Hikayeleri altı yıl önce Karayip denizinde seferlerini yapan bir gemide başladı. Henüz birinin 2.Kaptan diğerinin de 4.Kaptan olduğu gemide günler yoğun ve tempolu geçmekte ancak bulunan her fırsatta da gezme ve eğlenceden ödün verilmemekte idi. Deniz hayatının zorluklarını kelimelere dökmek gerçekten zor. Fırtınalı ve karanlık gecelerin, uçsuz bucaksız okyanusların, uykusuz saatlerin ardında beklenen bambaşka ülkelere ait limanların güzelliklerini yaşamak ise paha biçilemez. Aynı gün içinde kahvaltının Guatemala’da yapılıp akşam yemeğinin Honduras’ta yendiği, bir gün New Orleans sokaklarında gezilirken ertesi hafta Kolombiya veya Kosta Rika plajlarında yüzüldüğü günlerin çiftimizin birlikteliğinin başlamasında etkisi olmuştur şüphesiz.
Bahsettiğimiz bu günlerden yaklaşık bir sene sonra çiftimiz nişanlandı ve bunun da bir sene sonrasında evlendiler ve kariyerlerine el ele, son sürat dört sene daha devam ettiler. Bu süreçte dünyanın etrafını kaç kere dolandıklarını saymamışlardır muhtemelen ancak bu hızlı gidişata da bir dur demek değil mi? Bunu demek de küçük bir mucizeye nasip oldu.

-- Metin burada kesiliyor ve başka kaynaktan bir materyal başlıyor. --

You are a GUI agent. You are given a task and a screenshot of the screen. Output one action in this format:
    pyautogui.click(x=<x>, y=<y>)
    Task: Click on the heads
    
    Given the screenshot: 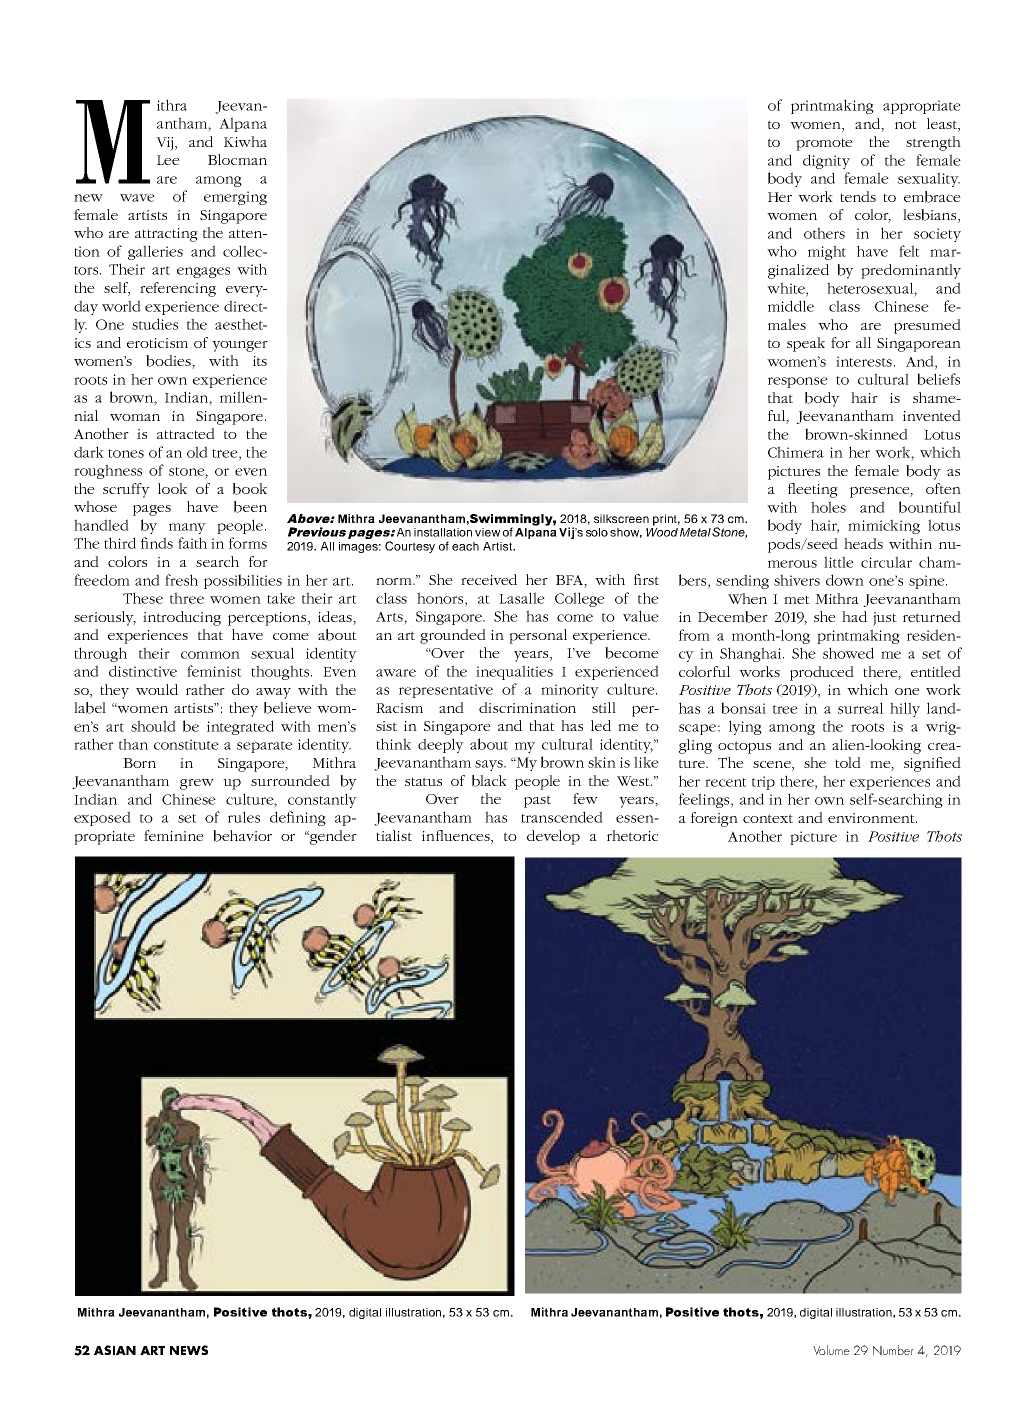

Gülsüm’ün gemiden ayrılmasından bir hafta sonra limanda iken Ceyhun eşinden mutlu haberi aldı.
Böyle bir haberin vereceği mutluluğu da, bu haberi uzakta almanın yaratacağı duygu karmaşasını da tarife imkan yok. Gülsüm üç haftalık hamile idi. Sonrasında Ceyhun beş hafta daha sefere devam etmek durumunda kalacaktı. Zira gemi Hindistan limanına yanaşıp yükünü boşalttıktan sonra Brezilya’ya gidecek ve bu seyir 29 gün sürecekti.
Çift, hamileliğin sekizinci haftasında tekrar bir araya geldi ve doktorlarının değerli kılavuzluğunda bu süreci mutlu bir şekilde geçiriyorlar. Bazı eskiler der ki denizciden eş olmaz. Peki iki denizcinin evliliği söz konusu olduğunda durum ne olur? Bizce şahane oldu.